O procedimento foi motivado pela falta de psicólogos e assistentes sociais nas escolas públicas da cidade, em busca de garantir o cumprimento da Lei nº 13.935 de 2019. A legislação assegura equipes multiprofissionais com psicólogos e assintentes sociais como oferta de suporte durante o processo de aprendizagem às crianças e adolescentes.

Segundo os documentos, a instauração só ocorreu após o prazo para adoação das providências expirar, uma vez que foi solicitado as providências há anos.

De acordo com o Promotor de Justiça Allan Thiago Barbosa Arakaki, a atuação dos profissionais inclui atendimento individualizado e também da comunidade escolar.

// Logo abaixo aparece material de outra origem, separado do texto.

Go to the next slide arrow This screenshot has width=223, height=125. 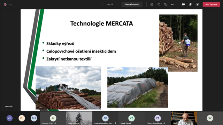pyautogui.click(x=117, y=5)
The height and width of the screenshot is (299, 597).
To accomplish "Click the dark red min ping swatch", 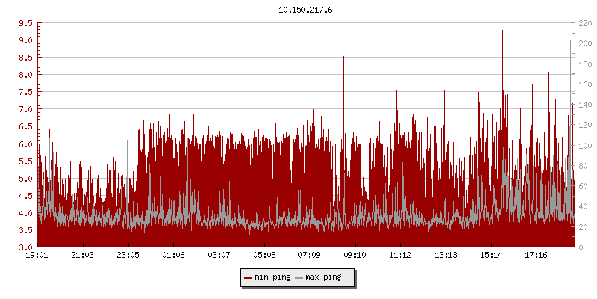I will (248, 277).
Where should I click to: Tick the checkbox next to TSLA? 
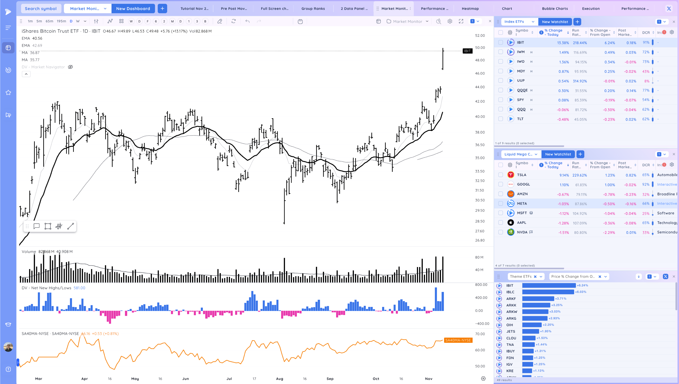click(500, 175)
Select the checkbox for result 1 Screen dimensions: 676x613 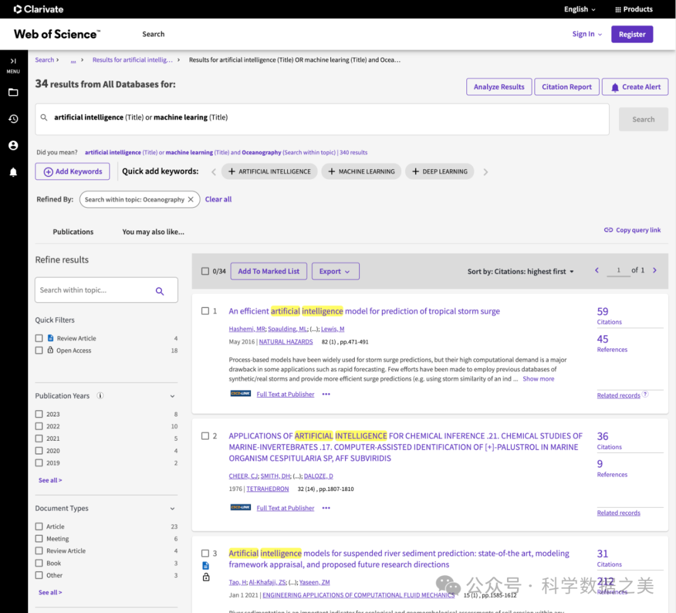point(205,311)
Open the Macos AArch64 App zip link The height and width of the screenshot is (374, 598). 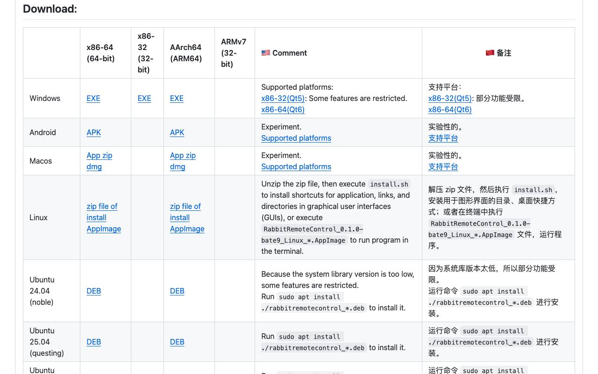coord(183,155)
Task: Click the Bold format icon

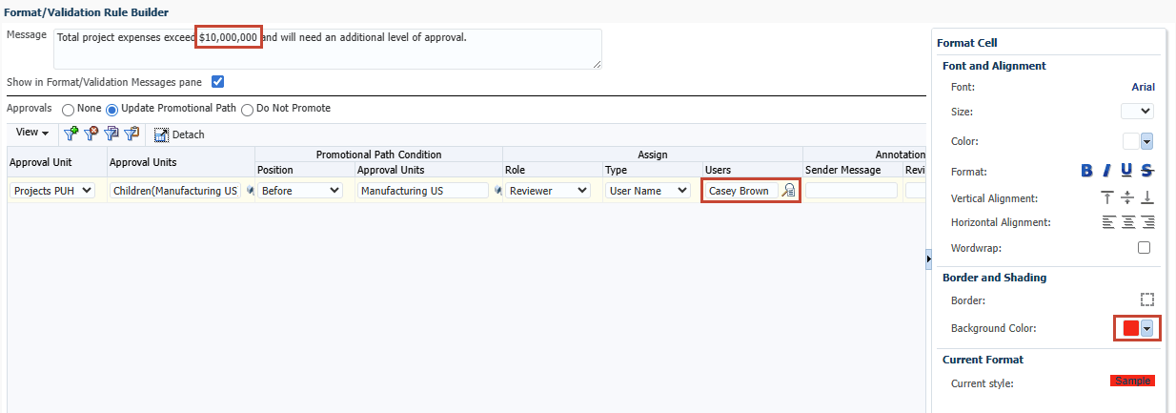Action: (x=1087, y=171)
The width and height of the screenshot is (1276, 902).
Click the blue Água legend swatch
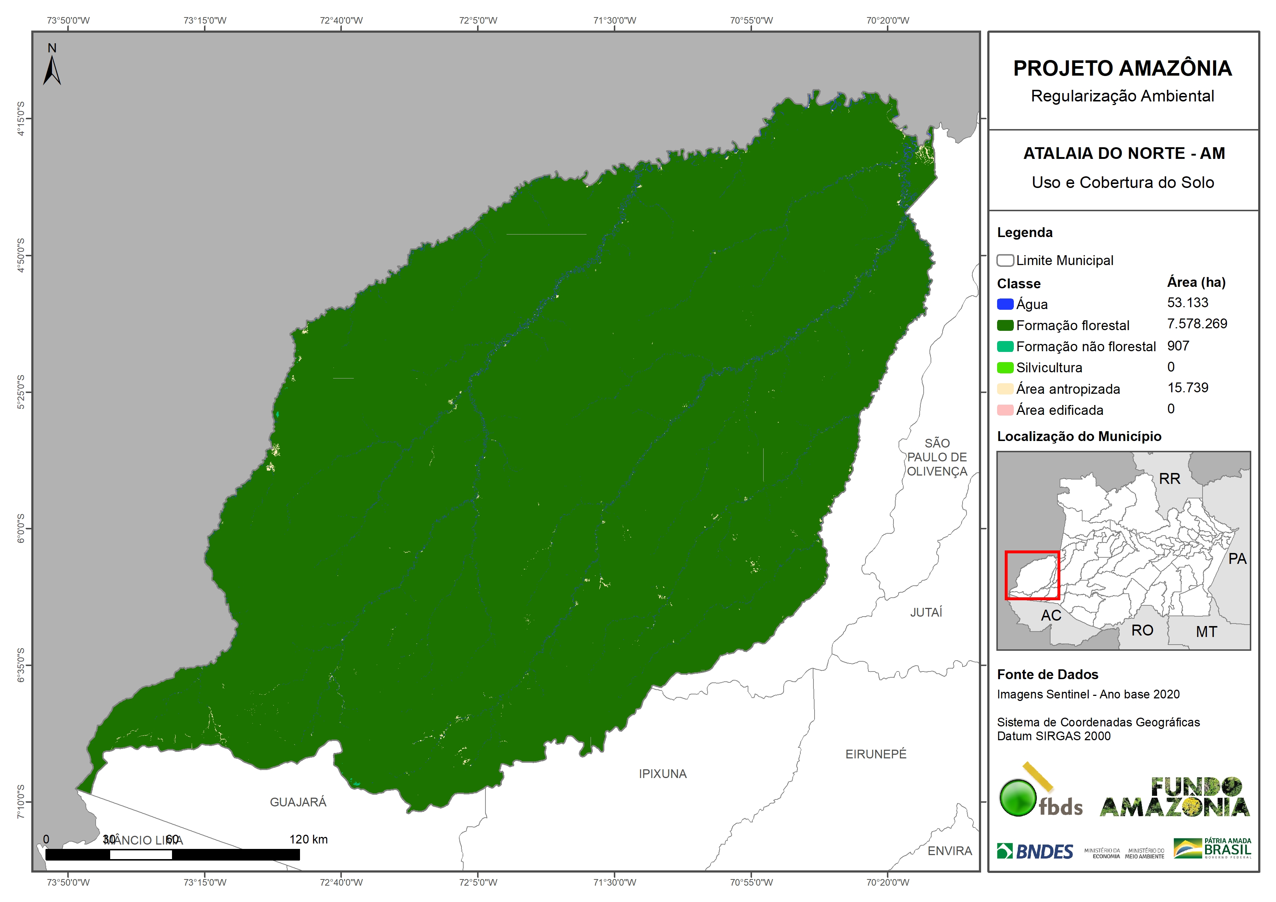click(1005, 305)
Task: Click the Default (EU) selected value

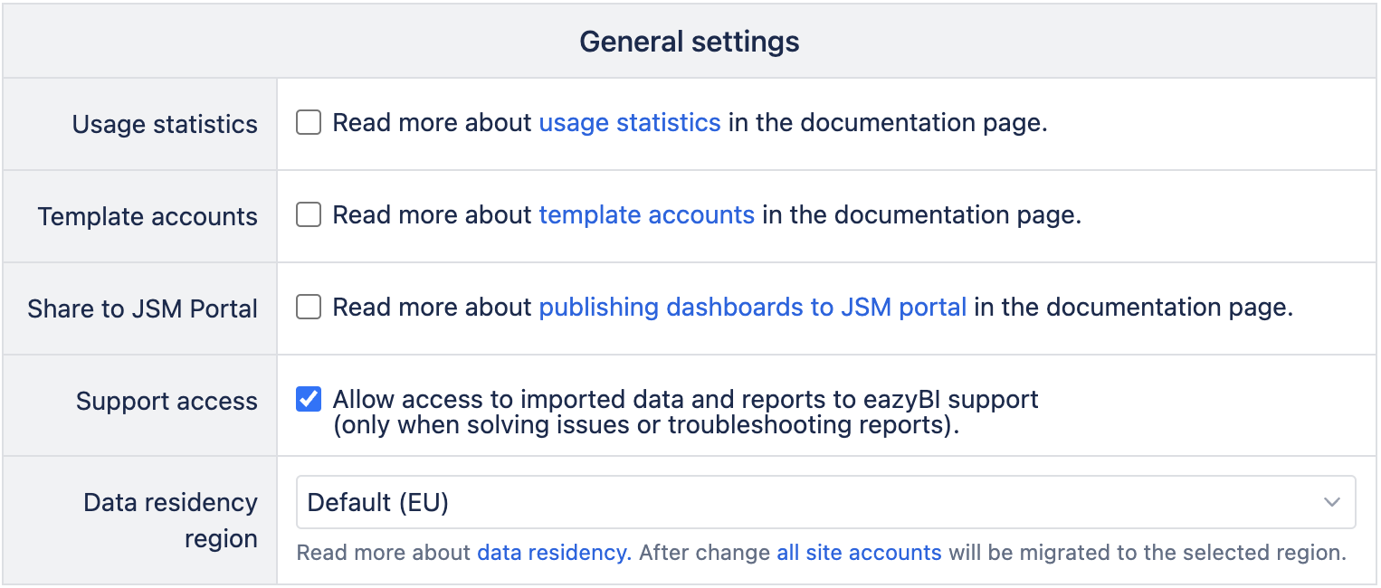Action: (x=378, y=502)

Além de ser necessário, que as equipes atuem junto aos gestores, professores, estudantes e famílias para que o ambiente educacional seja inclusivo, acolhedor e capaz de lidar com questões sociais, intitucionais e emocionais que afetam o cotidiano escolar.

De caráter preventivo e resolutivo, o procedimento aguarda informações formais da Secretaria Municipal de Educação e do prefeito de Angélica, para entender se existem profissionais de psicologia e de serviço social atuando nas escolas municipais, quais medidas estão sendo adotadas para cumprimento da legislação federal.

Segundo a Promotoria de Justiça, a ausência desse suporte compromete o atendimento adequado às demandas psicossociais dos alunos e fragiliza a rede de proteção à infância e à adolescência.

Em caso de não resposta da Secretaria Municipal de Educação e do prefeito de Angélica, o MPE pode adotar outras medidas legais, como inquérito civil até ajuizamento de ação civil pública.